### Task
Beginning at the line that holds "This screenshot has height=720, width=811." and continuing to the last line of the data below, transcribe every line word for word, without pictures.

### Exercise inputs
══════════
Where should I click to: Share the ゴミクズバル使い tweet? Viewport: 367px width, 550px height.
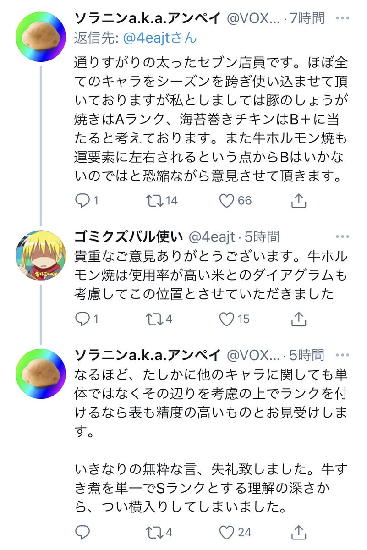[x=298, y=319]
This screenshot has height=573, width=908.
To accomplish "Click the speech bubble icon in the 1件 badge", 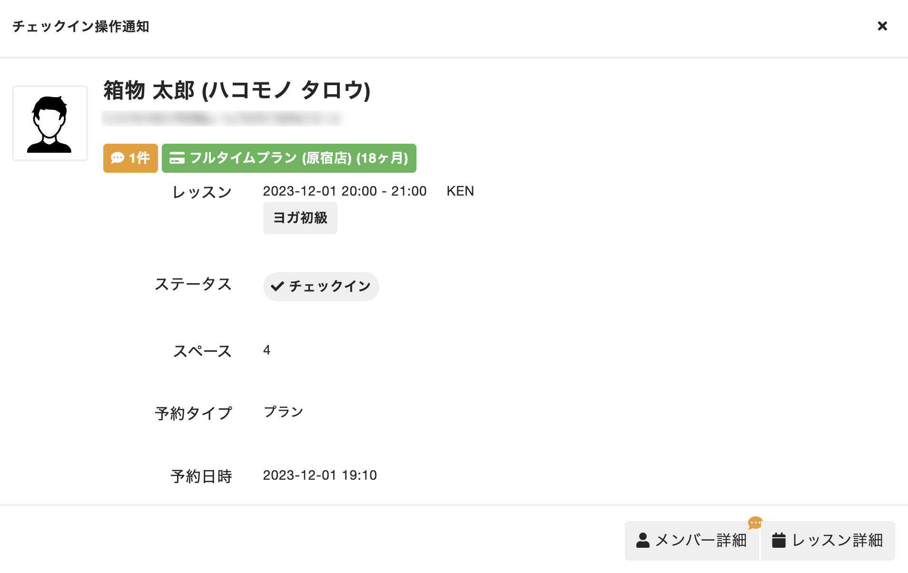I will 117,158.
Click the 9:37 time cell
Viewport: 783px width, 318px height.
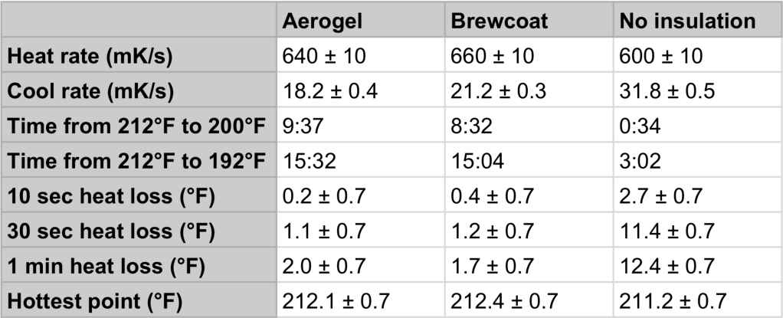pos(302,126)
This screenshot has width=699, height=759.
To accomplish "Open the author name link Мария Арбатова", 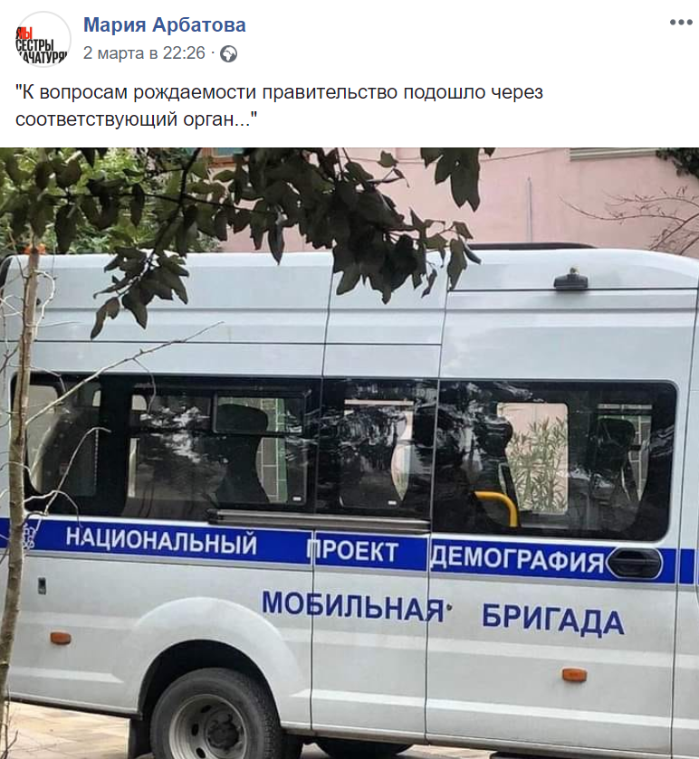I will coord(165,24).
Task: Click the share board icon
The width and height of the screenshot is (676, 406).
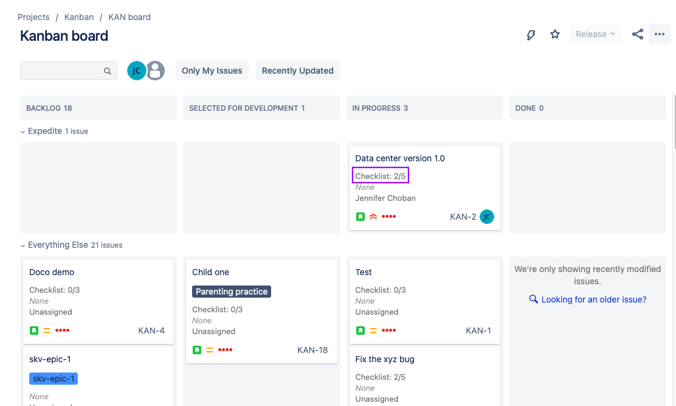Action: click(638, 35)
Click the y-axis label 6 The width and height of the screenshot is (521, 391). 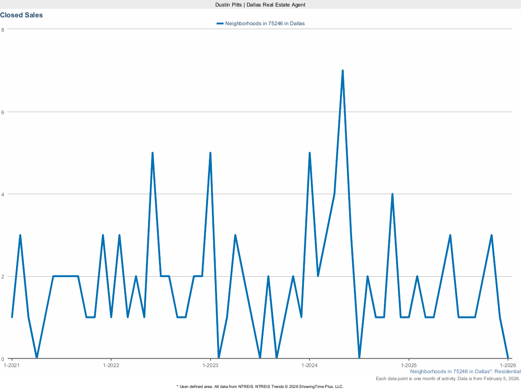pyautogui.click(x=3, y=112)
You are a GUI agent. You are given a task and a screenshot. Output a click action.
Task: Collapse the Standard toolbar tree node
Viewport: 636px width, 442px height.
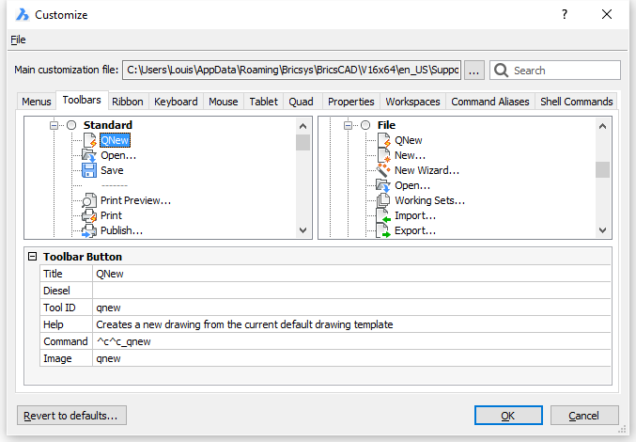tap(55, 125)
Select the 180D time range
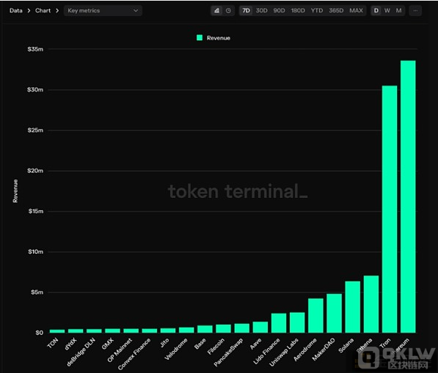The width and height of the screenshot is (438, 373). [x=298, y=10]
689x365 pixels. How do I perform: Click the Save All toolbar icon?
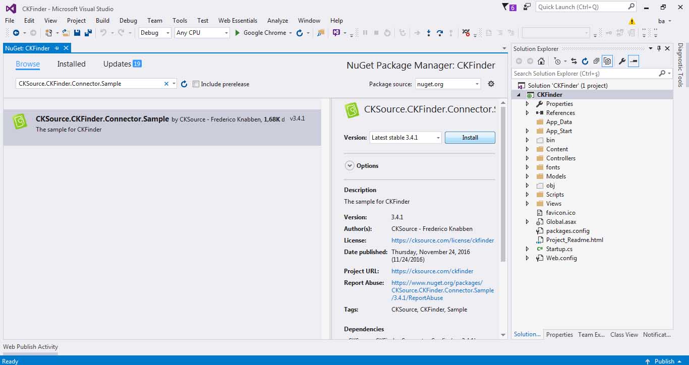coord(88,33)
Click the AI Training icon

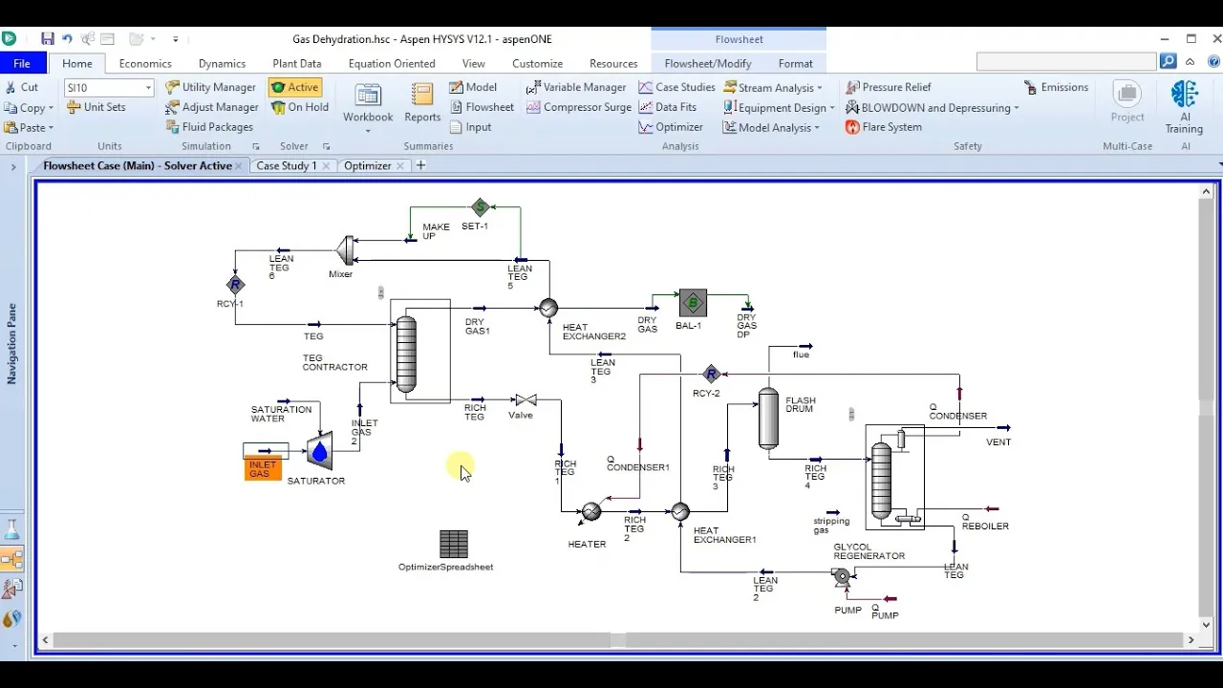1184,105
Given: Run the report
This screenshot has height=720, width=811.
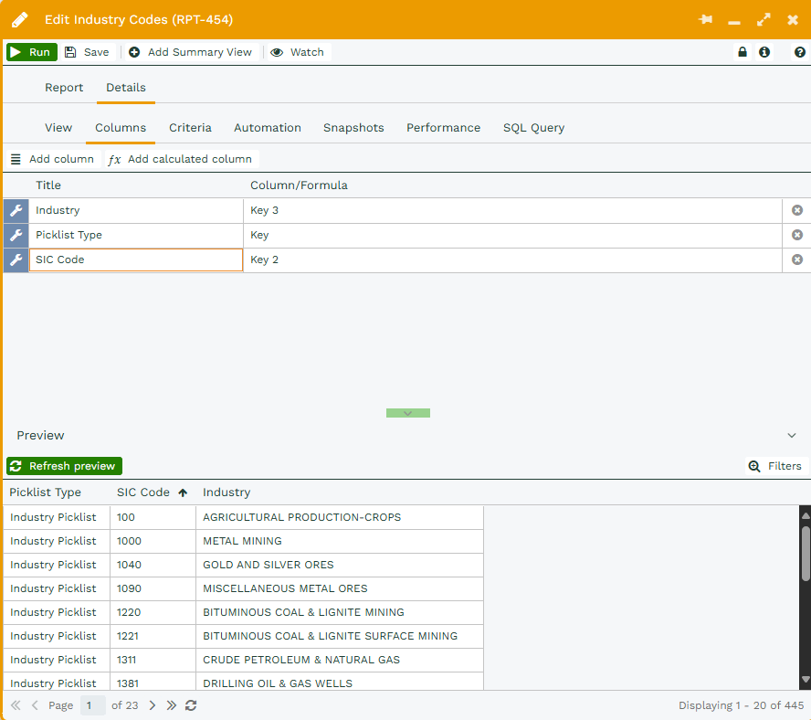Looking at the screenshot, I should click(x=31, y=52).
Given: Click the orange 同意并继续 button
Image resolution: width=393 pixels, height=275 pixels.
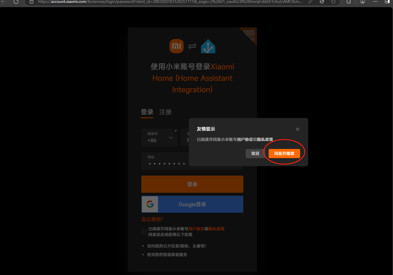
══════════
### Answer for this exercise
This screenshot has height=720, width=811.
Looking at the screenshot, I should click(x=31, y=52).
Given: Click the orange 同意并继续 button
Image resolution: width=393 pixels, height=275 pixels.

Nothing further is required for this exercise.